• **DATA FOR THE TASK**:
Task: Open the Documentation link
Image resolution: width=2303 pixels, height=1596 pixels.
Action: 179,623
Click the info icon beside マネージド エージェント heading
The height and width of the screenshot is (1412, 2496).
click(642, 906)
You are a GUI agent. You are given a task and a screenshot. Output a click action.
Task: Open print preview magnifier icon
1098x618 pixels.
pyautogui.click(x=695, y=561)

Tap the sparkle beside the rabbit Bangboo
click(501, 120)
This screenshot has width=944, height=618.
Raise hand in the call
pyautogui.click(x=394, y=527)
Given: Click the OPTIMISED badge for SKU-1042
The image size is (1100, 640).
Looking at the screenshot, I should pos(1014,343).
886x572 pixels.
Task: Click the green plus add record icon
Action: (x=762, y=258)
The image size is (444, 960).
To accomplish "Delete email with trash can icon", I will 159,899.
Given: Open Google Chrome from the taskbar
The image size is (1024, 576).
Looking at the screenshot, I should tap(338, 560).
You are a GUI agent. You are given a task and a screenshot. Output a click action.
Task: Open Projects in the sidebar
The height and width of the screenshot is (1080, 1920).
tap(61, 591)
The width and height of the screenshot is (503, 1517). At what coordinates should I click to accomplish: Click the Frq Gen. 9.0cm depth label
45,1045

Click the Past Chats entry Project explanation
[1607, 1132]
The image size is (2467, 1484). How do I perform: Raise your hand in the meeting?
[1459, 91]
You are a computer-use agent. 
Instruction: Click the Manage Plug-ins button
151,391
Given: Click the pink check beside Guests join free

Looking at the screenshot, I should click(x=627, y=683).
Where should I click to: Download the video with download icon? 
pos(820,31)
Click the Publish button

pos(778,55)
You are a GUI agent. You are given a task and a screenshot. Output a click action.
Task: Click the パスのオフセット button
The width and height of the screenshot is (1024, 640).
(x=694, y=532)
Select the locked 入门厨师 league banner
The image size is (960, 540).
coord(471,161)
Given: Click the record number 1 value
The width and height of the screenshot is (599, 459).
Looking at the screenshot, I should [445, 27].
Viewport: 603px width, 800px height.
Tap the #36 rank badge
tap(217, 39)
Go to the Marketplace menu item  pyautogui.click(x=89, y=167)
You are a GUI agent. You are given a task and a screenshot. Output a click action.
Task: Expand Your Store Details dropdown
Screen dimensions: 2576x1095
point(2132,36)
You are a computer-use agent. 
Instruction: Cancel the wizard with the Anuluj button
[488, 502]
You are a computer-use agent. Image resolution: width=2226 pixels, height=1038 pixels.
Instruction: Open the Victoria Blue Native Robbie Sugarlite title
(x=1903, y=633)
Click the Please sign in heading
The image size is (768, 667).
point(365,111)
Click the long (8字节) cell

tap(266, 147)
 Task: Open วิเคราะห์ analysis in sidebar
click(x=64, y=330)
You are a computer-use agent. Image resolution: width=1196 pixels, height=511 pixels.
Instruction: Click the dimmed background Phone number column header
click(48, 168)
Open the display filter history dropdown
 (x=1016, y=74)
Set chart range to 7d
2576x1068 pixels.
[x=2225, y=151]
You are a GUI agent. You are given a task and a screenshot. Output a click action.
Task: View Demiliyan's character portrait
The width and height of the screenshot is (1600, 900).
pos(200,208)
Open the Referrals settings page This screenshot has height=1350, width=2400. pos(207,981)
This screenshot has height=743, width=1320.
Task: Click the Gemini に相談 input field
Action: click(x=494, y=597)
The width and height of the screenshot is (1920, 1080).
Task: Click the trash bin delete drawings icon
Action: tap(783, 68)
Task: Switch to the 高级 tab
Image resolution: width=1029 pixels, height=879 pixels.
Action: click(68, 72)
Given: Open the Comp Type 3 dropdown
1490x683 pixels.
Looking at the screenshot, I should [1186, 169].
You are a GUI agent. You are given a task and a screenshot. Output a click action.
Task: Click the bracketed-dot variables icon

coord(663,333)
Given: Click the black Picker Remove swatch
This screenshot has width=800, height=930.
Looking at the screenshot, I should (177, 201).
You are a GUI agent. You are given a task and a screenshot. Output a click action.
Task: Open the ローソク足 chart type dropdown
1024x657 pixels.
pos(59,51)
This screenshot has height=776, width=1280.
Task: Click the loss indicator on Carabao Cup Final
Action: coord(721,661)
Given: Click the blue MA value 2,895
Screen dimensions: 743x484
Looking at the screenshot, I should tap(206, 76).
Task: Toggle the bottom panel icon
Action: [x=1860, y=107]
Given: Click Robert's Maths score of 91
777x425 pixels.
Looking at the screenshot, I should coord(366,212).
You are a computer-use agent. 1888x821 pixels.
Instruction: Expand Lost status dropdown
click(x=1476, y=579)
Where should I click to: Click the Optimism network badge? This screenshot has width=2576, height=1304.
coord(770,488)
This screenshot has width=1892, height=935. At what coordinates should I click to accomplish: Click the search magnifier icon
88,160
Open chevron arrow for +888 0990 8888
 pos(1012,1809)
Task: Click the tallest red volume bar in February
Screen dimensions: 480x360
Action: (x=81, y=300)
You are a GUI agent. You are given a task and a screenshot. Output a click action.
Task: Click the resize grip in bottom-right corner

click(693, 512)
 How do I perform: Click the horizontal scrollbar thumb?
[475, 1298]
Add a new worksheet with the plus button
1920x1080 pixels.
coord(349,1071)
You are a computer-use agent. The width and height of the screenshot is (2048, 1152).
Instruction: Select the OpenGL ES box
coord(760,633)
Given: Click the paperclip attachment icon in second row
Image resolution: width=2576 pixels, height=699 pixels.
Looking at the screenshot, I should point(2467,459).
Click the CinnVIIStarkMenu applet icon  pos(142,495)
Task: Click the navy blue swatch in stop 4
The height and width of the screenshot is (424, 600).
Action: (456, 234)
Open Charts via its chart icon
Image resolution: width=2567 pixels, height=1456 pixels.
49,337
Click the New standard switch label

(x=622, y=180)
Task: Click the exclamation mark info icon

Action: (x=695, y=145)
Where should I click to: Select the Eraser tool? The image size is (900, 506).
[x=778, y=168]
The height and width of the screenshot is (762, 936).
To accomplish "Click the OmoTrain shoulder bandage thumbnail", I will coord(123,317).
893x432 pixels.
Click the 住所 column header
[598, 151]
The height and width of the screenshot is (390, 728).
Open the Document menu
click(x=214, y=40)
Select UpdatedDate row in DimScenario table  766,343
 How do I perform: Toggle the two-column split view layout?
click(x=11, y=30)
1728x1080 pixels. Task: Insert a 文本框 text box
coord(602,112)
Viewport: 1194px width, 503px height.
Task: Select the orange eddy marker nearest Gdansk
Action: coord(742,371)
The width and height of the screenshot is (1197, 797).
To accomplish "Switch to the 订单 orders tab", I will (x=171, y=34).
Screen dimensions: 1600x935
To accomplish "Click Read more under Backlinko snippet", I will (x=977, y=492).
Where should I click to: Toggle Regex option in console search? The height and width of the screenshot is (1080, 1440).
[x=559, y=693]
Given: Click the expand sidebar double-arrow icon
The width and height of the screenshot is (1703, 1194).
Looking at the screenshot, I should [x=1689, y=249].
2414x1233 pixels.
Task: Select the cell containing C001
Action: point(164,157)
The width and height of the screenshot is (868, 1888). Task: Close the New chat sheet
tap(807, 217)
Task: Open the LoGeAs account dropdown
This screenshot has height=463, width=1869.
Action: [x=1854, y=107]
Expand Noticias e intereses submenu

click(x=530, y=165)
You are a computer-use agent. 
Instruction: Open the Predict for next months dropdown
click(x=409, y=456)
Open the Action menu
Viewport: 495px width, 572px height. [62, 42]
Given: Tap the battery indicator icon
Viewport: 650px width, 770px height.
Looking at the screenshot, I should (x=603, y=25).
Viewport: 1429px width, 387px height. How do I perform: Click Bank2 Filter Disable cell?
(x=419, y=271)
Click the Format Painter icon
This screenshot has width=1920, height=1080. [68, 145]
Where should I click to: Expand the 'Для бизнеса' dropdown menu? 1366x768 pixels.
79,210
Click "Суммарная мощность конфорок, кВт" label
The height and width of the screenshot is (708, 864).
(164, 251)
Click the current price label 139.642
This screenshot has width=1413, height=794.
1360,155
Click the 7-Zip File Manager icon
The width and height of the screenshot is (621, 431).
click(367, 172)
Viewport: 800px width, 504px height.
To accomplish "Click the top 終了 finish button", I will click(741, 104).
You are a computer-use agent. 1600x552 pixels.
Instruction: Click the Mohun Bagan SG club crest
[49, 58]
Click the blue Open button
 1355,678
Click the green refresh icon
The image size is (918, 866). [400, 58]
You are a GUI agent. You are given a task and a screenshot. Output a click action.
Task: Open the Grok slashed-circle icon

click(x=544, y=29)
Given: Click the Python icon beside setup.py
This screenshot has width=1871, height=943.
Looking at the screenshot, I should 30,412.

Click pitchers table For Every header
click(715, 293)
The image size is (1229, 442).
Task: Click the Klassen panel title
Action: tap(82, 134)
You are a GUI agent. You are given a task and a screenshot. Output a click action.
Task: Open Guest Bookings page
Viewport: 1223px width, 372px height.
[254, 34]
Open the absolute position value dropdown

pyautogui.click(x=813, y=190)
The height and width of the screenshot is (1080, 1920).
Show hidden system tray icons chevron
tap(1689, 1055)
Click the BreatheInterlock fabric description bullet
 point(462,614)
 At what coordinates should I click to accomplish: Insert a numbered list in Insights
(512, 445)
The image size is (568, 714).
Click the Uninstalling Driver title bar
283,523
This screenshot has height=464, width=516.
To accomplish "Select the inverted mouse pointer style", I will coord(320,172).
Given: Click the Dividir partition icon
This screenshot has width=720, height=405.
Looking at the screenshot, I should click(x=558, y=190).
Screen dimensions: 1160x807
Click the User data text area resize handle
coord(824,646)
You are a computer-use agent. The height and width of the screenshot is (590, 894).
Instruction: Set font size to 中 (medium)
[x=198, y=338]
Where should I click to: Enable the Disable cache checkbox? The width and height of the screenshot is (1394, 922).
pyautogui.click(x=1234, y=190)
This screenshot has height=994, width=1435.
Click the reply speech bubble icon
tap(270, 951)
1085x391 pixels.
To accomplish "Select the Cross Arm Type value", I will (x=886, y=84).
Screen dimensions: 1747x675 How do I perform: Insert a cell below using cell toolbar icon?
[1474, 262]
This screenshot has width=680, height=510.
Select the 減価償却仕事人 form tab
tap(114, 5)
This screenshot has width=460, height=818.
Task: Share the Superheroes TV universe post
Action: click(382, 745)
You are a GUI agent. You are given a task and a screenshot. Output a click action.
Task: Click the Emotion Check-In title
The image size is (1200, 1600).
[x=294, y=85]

• **WRITTEN REQUEST**: Rewrite the records from the line with "How do I perform: Click the" up to and including the line with "[x=778, y=168]", changing "Eraser" to "Pencil" and leaving everything else as it is.

• **RESULT OF THIS EXERCISE**:
 How do I perform: Click the horizontal scrollbar thumb?
[475, 1298]
Add a new worksheet with the plus button
1920x1080 pixels.
coord(349,1071)
You are a computer-use agent. The width and height of the screenshot is (2048, 1152).
Instruction: Select the OpenGL ES box
coord(760,633)
Given: Click the paperclip attachment icon in second row
Image resolution: width=2576 pixels, height=699 pixels.
Looking at the screenshot, I should point(2467,459).
Click the CinnVIIStarkMenu applet icon  pos(142,495)
Task: Click the navy blue swatch in stop 4
The height and width of the screenshot is (424, 600).
Action: (456, 234)
Open Charts via its chart icon
Image resolution: width=2567 pixels, height=1456 pixels.
49,337
Click the New standard switch label

(x=622, y=180)
Task: Click the exclamation mark info icon

Action: (x=695, y=145)
Where should I click to: Select the Pencil tool? The image size is (900, 506).
[x=778, y=168]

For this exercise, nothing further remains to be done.